Por isso tudo e muito mais, em Barreiras a regra é escancarar para camuflar, é escancarar o problema para torná-lo natural, é escancarar para negar a solução, para torná-lo comum e como parte do dia-a-dia dos pobres, mas, por isso, como parte do dia-a-dia dos pobres esses mesmos buracos permitem ver outros buracos, mais profundos, e que precisam ser destampados, desenterrados, para que, vendo o verdadeiro tamanho do buraco, começamos a encontrar os meios para tapá-lo. E é em nós, eu, tu, ela, ele, vós e eles, seja da indignação às proposições, que as possibilidades precisam emergir. Como temos que colocar o pé na lama diariamente para passar pelos buracos de nossas ruas, teremos que por o pé na “lama” para fecharmos outros buracos, pois, em Barreiras, “o buraco é sempre mais embaixo!”.

Por Marcos Mondardo
Morador de Barreiras, Geógrafo e professor do Curso de Geografia ICADS/UFBA

quinta-feira, 10 de março de 2011

"Será Que a Prefeita Sai de Casa Quando Chove?", por Paulo Baqueiro

Hoje pela manhã (16 de fevereiro de 2011), ao tentar sair da minha residência para trabalhar, fui surpreendido com a visão da enxurrada na minha porta, um espetáculo digno de toda a exuberância hidrográfica das cachoeiras do Acaba-Vida e do Redondo. Enquanto tentava atravessar o volumoso curso d’água, me veio à mente a imagem da Prefeita tentando fazer o mesmo que eu naquele momento de chuvas intensas.
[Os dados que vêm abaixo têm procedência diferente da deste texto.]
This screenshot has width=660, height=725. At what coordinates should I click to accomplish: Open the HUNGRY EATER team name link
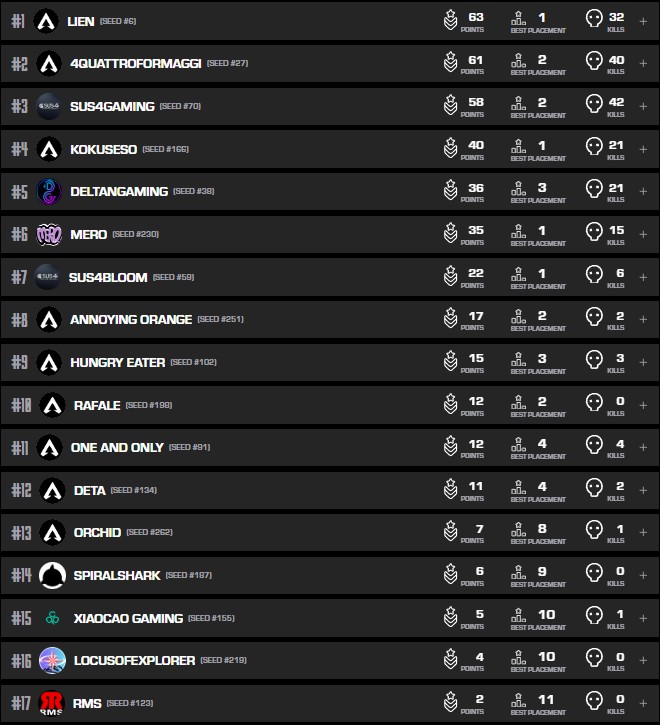[x=117, y=362]
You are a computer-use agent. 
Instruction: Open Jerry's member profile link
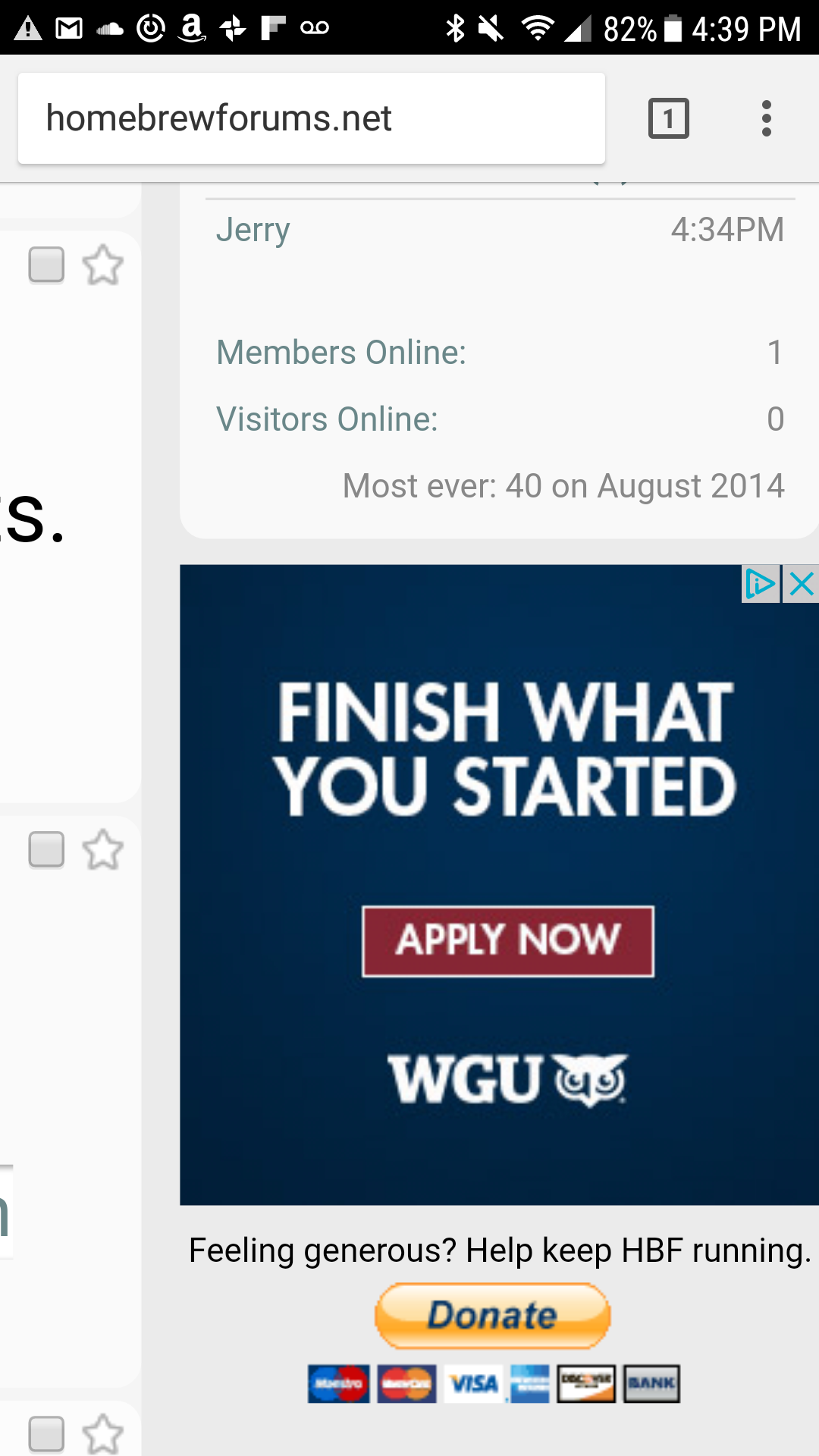click(253, 230)
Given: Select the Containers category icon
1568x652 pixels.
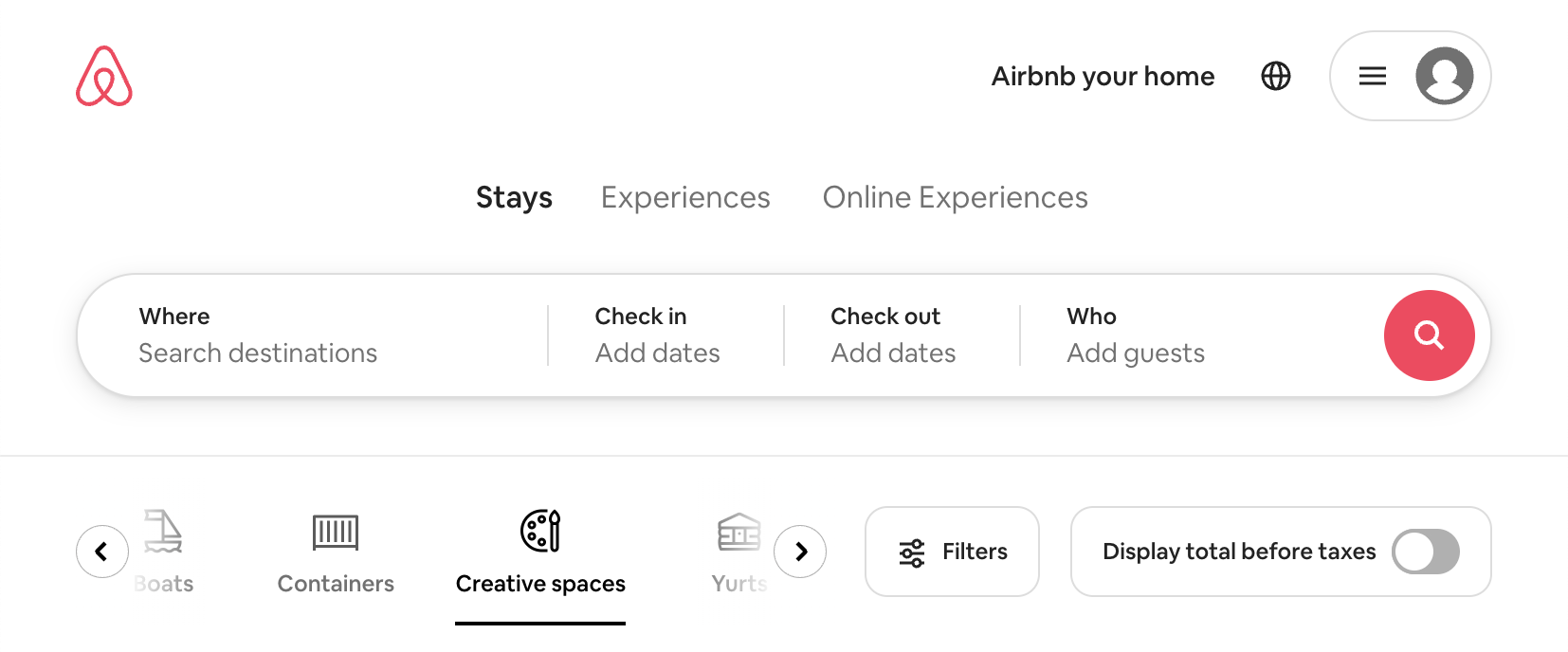Looking at the screenshot, I should tap(336, 533).
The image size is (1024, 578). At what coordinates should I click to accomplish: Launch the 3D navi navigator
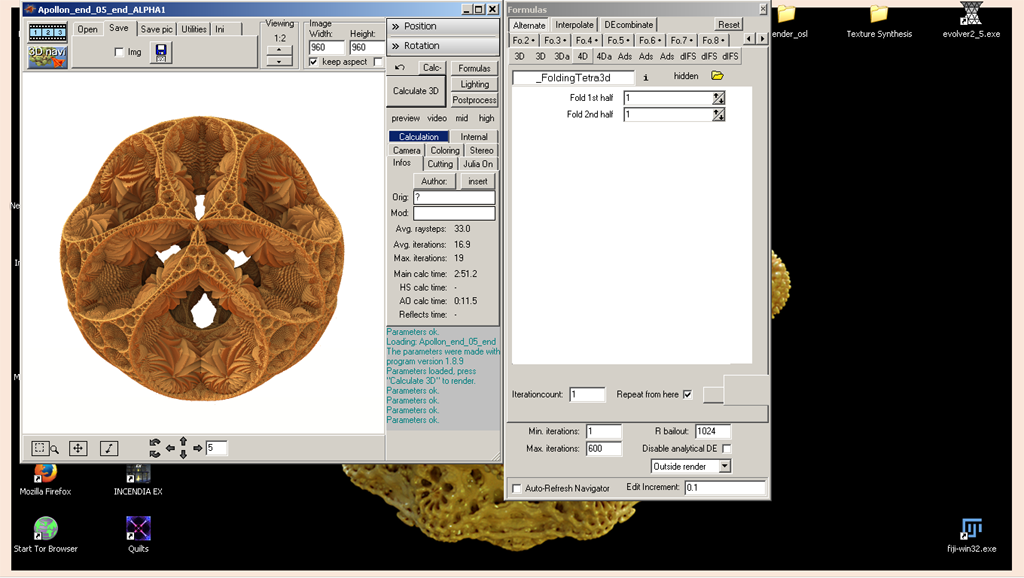tap(47, 54)
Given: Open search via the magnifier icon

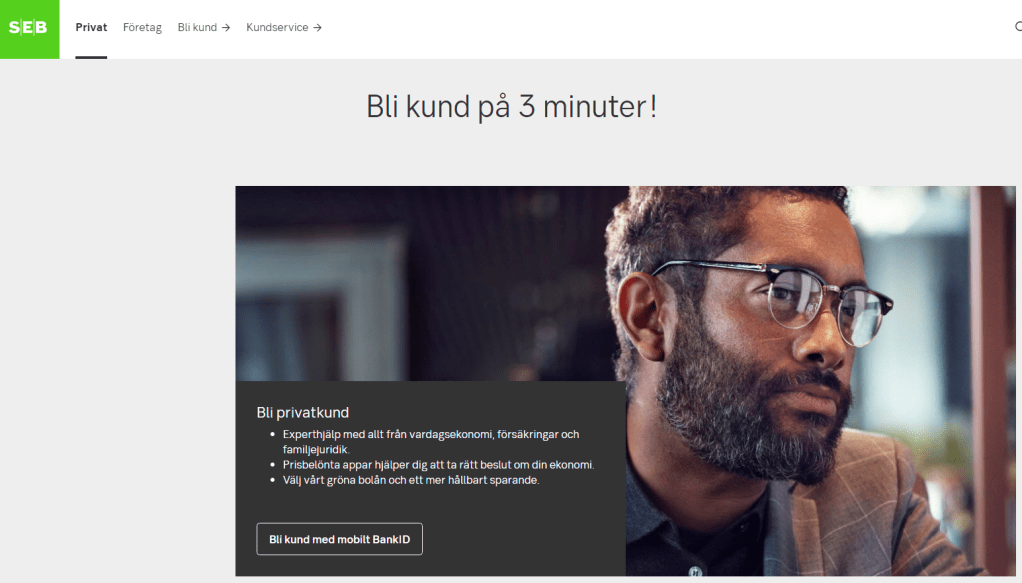Looking at the screenshot, I should point(1018,27).
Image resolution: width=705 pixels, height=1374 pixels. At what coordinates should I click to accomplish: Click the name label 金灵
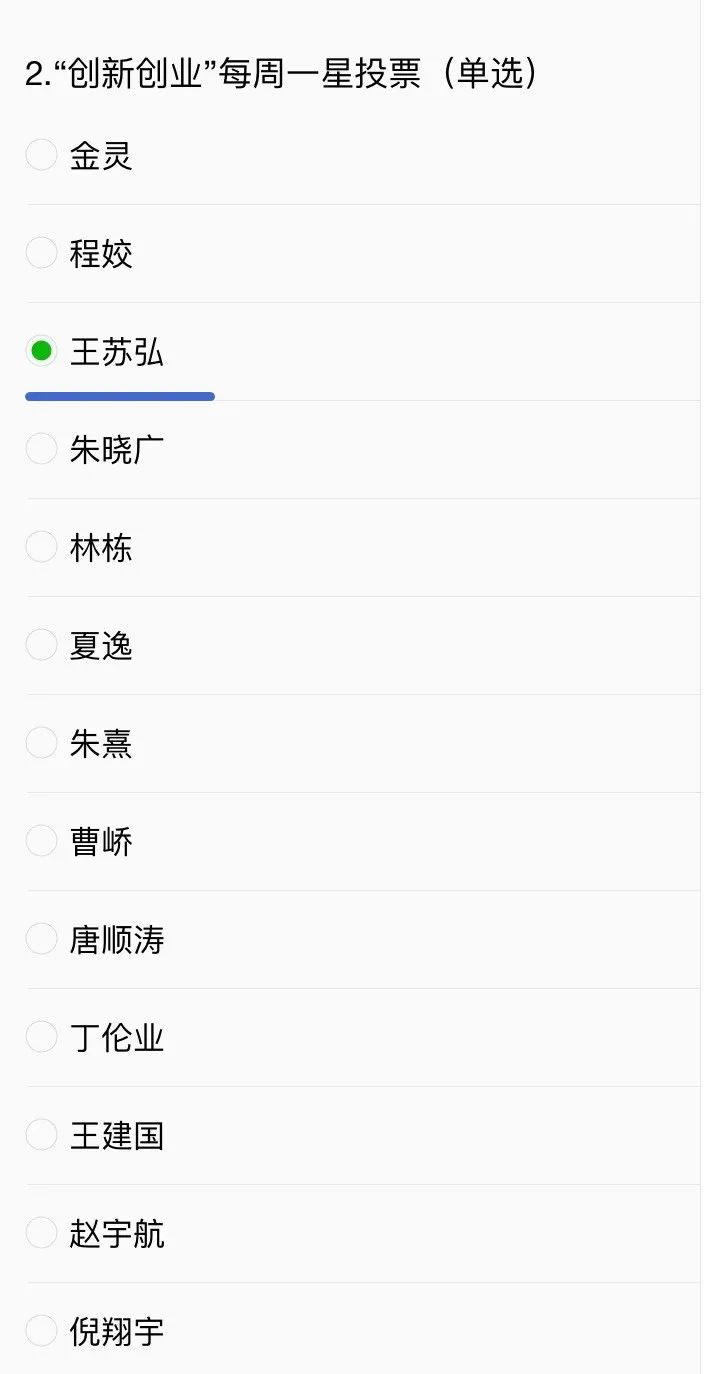[101, 156]
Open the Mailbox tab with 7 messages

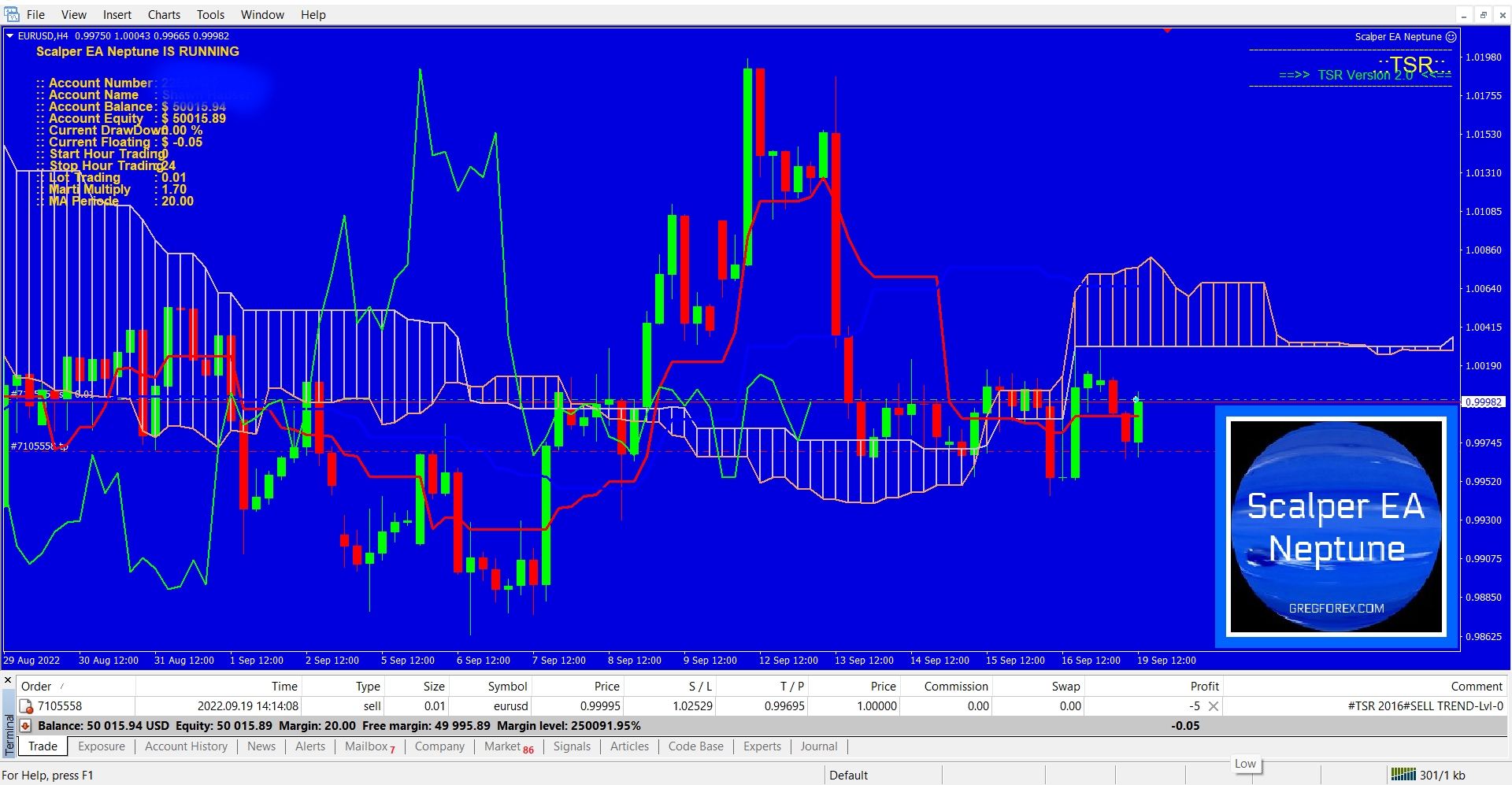click(369, 746)
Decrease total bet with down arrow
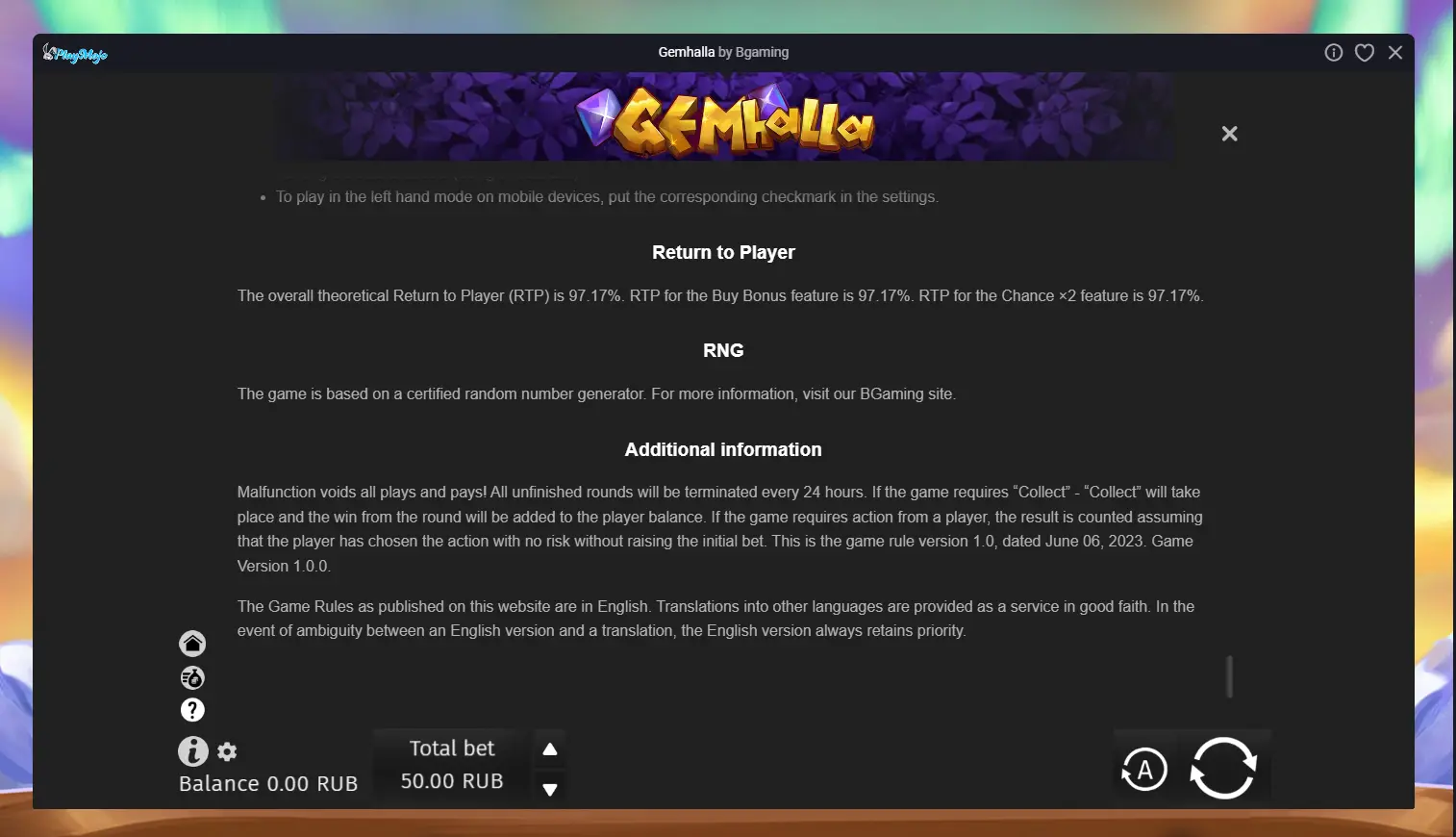The height and width of the screenshot is (837, 1456). (550, 790)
Caso tomasse a decisão de caminhar ou trafegar em bicicleta da sua residência à sede do Executivo municipal, as consequências poderiam ser graves, pois, convenhamos, com o corpo diminuto que possui, certamente pereceria diante da força das águas (não sei por que, mas me lembrei do post que o Prof. Sandro escreveu sobre o 2 de fevereiro...). Porém, na hipótese de ter conseguido escapar de tão furiosa ação da Natureza (sempre culpada, oras!), teria que enfrentar o dilema de andar/pedalar nas calçadas – com água até a altura dos tornozelos – ou em meios aos carros, onde a profundidade é, por assim dizer, tolerável. Seria desesperador!

Como não ficaria bem à figura de tamanha importância chegar em frangalhos no escritório oficial, passei a cogitar a possibilidade da Chefe do Executivo municipal seguir em direção ao trabalho em transporte coletivo. Teria que enfrentar a triste situação de proteger-se da chuva em uma parada de ônibus lotada, cheia de goteiras e com lixo boiando em torno dos pés. Pensando bem, apesar de constrangedora, a espera pelo transporte até teria uma finalidade didática, já que seria uma verdadeira prévia do que viria após ingressar no veículo. Não duvido que a Prefeita aprenderia as “manhas” de ser usuária dos ônibus coletivos de Barreiras.

Por outro lado, toda prefeitura, por mais ineficiente que seja, possui carros oficiais para o deslocamento das suas autoridades. Assim, refiz meus devaneios e imaginei a mandatária do município em um belíssimo “chapa branca”, tentando se desvencilhar dos buracos que se multiplicam no que já foi a pavimentação asfáltica de Barreiras. Mais fantasioso ainda é pensar em quem ela culparia, quando, ludibriada pelas águas pluviais não escoadas, a nossa incauta personagem caísse em uma daquelas valas existentes na interseção das vias.

Pobre destino o da nossa Chefe do Executivo: viver em uma cidade onde nada se fez para lidar com a destinação das águas pluviais, onde o transporte público se deteriora a cada dia e, enfim, onde não se teve a menor preocupação em promover acessibilidade, nem em dias de chuva, nem em dias de sol. Por outro lado, como diriam os mais velhos, “dos males, o menor”: já pensou se a Prefeita morasse na Vila Rica, Vila Brasil, Morada da Lua ou Cascalheira?! Aí sim, ela estaria – perdoem o trocadilho – “com os burros n’água”!!

Na verdade, toda esta “saga” que idealizei, tendo a Prefeita como personagem, é realidade na vida de milhares de barreirenses que lidam com problemas semelhantes aos relatados sempre que precisam sair de suas moradias em dias de chuva. Tais problemas resultam, pura e simplesmente, de gestões equivocadas naquilo que é atributo fundamental de toda municipalidade: promover política de infraestruturação urbana e oferta de serviços públicos de qualidade.

Diante de tudo isto, começo a pensar na inadequação da frase-título deste texto em relação àquilo que pretendi expressar como indignação diante da realidade que vigora em Barreiras. Ao que tudo indica, seria mais apropriado perguntar: Será que a Prefeita dorme em paz quando chove?